• **Activity**
Hunt through the entries for the word "computer" and copy each line in which it appears.

Dataset records
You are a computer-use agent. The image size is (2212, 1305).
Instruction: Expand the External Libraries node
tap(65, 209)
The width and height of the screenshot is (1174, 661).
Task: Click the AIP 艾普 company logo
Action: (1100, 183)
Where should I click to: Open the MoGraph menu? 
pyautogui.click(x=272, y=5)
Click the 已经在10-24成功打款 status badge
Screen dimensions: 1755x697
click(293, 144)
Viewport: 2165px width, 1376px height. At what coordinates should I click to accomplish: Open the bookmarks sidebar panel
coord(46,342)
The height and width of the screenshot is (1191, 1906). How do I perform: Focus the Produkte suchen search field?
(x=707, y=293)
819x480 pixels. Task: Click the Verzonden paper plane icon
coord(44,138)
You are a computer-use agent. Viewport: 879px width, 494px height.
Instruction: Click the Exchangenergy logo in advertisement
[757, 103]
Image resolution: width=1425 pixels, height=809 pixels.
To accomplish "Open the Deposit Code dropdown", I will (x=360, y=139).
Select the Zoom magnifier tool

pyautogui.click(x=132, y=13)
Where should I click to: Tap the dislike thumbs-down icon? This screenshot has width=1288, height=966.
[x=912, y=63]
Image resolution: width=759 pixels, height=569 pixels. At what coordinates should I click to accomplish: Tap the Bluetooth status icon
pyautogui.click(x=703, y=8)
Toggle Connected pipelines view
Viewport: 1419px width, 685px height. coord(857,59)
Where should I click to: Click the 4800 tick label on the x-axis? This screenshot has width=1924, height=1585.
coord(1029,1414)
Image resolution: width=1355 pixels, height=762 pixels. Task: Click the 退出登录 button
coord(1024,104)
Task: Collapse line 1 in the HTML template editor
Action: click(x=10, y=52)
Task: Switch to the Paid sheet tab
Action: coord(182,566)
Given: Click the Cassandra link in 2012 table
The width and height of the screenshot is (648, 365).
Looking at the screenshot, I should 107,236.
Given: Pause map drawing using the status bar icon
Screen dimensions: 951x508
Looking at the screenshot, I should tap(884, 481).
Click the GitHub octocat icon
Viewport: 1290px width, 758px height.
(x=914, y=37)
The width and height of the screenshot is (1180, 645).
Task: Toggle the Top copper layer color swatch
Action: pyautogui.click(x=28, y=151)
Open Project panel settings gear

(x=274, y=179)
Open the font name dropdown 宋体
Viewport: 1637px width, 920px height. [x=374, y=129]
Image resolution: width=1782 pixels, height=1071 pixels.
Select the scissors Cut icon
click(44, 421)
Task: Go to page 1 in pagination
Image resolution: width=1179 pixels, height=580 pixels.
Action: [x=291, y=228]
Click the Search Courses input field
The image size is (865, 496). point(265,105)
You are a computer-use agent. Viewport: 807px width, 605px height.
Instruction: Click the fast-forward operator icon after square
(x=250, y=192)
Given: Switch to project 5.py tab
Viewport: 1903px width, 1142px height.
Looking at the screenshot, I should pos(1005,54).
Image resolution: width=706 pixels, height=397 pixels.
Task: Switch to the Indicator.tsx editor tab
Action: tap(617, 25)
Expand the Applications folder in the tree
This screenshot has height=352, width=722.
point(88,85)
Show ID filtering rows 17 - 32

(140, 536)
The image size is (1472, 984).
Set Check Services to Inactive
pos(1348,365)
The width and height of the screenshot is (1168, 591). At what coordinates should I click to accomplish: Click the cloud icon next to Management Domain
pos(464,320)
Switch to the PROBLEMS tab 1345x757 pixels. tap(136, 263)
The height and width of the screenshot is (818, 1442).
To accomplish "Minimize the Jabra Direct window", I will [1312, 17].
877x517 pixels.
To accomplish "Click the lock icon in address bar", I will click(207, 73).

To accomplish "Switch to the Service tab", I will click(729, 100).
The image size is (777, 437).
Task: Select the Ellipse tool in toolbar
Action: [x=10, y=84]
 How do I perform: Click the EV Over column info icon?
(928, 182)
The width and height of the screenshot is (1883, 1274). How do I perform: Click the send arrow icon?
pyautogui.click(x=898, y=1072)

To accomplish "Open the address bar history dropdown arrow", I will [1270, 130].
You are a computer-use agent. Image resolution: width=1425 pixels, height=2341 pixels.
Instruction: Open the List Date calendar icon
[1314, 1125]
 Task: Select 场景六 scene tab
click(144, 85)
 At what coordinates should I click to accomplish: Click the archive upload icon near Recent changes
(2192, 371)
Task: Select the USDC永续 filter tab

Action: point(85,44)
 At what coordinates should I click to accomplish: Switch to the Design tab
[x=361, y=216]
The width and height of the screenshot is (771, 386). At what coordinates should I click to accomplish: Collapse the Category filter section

• **Task answer**
You are a computer-use agent. The image size is (2212, 1305).
You are a computer-use agent. Viewport: 879px width, 494px height.
You are a computer-use agent. Viewport: 807px width, 605px height.
You are a computer-use agent. Image resolution: width=1425 pixels, height=2341 pixels.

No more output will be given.